DATA IN THIS EXERCISE:
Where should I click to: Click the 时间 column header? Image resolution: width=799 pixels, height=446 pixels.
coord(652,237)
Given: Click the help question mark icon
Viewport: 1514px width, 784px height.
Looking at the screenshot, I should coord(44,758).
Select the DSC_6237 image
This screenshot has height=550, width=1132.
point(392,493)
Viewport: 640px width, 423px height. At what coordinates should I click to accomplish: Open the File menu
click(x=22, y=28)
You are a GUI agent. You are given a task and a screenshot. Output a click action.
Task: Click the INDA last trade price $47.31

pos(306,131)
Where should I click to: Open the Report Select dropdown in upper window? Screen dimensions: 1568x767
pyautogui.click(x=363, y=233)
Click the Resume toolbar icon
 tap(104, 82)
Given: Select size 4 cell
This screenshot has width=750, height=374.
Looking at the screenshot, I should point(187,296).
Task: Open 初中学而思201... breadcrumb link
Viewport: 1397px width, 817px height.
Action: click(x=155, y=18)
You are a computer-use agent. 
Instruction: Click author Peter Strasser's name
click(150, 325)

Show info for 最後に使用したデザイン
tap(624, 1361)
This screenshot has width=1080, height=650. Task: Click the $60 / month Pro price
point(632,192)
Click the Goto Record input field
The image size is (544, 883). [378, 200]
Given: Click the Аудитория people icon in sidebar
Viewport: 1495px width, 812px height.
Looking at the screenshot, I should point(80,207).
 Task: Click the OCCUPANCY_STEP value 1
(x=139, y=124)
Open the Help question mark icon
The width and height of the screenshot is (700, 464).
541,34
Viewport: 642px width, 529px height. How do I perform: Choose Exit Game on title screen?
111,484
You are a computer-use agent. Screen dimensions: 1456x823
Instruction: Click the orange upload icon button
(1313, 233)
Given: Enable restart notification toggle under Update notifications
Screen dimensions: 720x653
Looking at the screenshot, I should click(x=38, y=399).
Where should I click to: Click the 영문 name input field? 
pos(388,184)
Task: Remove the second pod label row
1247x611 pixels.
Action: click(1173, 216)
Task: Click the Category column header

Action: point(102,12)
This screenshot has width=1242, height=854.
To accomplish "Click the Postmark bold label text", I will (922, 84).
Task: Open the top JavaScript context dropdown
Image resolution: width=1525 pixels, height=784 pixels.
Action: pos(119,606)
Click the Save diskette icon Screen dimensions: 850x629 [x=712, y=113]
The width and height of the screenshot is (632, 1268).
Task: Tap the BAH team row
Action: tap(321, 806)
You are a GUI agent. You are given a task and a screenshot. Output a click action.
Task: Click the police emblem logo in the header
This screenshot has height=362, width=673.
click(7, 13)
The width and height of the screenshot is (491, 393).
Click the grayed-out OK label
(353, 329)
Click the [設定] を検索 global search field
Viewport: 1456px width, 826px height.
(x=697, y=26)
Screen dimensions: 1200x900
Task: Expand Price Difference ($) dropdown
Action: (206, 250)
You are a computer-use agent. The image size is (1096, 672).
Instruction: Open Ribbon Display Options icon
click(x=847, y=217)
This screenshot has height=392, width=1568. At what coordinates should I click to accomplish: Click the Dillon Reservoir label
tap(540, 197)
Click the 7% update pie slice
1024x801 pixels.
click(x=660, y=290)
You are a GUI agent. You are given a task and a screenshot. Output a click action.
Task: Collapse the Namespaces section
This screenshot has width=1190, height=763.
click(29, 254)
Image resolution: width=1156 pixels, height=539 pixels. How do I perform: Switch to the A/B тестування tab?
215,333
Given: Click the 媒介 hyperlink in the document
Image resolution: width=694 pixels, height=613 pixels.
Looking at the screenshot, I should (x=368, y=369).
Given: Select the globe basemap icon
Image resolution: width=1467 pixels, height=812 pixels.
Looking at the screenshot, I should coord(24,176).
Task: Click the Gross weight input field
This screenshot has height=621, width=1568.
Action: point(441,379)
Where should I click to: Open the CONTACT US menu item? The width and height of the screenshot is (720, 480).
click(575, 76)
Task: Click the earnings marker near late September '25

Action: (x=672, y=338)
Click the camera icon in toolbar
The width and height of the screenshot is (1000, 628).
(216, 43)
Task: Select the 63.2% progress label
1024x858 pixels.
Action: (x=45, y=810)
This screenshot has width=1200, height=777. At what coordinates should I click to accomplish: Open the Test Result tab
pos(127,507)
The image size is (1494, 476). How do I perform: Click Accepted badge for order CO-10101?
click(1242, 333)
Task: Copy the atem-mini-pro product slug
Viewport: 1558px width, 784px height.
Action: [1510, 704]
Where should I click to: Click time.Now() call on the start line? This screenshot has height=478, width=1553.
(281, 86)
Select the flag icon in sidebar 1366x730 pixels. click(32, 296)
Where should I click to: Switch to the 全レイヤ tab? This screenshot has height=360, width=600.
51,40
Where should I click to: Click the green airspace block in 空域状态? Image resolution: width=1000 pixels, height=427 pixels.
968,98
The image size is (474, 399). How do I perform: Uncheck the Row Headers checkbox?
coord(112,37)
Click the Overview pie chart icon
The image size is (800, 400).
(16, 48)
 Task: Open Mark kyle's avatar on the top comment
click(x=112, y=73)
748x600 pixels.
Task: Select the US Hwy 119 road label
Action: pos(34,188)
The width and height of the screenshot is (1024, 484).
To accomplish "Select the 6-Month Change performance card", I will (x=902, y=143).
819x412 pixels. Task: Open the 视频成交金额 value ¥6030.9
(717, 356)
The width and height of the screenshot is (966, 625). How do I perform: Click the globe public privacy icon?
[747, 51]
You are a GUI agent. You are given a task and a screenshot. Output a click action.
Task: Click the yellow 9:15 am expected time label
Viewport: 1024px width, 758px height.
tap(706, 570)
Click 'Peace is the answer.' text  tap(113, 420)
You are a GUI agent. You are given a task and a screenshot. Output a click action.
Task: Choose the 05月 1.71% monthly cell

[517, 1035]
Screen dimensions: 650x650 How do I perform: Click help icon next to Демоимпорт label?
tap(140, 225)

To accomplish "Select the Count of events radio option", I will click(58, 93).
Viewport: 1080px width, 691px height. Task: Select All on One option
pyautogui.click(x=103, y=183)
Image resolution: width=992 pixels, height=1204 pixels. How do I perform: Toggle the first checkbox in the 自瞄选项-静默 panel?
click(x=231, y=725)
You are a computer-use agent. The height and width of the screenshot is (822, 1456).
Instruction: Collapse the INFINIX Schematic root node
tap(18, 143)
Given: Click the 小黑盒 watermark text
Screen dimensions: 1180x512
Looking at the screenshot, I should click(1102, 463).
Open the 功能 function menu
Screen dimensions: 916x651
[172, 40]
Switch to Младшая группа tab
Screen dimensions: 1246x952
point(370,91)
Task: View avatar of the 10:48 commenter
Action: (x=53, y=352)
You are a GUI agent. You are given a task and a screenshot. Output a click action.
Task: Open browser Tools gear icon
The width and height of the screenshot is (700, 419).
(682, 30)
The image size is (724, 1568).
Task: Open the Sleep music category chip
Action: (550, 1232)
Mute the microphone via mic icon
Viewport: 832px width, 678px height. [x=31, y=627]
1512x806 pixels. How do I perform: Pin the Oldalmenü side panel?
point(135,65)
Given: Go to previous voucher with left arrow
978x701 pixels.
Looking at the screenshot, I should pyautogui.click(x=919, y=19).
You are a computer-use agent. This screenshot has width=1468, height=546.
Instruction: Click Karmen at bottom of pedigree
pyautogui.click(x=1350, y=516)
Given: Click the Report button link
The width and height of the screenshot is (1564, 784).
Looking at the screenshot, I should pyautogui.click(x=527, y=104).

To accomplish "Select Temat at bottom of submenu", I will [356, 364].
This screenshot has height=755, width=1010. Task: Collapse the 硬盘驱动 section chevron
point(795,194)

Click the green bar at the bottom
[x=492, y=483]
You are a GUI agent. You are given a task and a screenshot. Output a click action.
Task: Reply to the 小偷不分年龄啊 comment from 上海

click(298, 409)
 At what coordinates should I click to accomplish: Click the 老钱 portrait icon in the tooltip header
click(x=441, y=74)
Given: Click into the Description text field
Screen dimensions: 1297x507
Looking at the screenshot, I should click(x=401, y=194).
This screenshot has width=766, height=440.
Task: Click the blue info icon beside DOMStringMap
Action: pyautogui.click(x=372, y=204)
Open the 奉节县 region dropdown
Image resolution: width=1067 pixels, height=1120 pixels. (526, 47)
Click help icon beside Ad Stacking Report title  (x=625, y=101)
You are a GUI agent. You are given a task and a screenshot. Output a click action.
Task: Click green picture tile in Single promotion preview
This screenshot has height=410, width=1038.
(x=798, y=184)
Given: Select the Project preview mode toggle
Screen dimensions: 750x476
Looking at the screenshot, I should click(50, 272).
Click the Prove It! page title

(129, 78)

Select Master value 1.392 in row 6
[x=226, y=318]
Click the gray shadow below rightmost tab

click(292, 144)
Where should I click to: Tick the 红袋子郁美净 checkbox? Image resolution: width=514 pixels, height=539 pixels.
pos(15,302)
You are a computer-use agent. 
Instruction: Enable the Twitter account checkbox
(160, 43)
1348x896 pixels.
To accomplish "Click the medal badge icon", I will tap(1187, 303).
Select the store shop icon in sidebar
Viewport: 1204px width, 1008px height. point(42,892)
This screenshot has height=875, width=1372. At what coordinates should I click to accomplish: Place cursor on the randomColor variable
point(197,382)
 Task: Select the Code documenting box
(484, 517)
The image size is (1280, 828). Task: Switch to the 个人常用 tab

ACTION ITEM: Among the lines above, return those that hold the word "preview".

RESULT:
Task: Click green picture tile in Single promotion preview
Given: Select the Project preview mode toggle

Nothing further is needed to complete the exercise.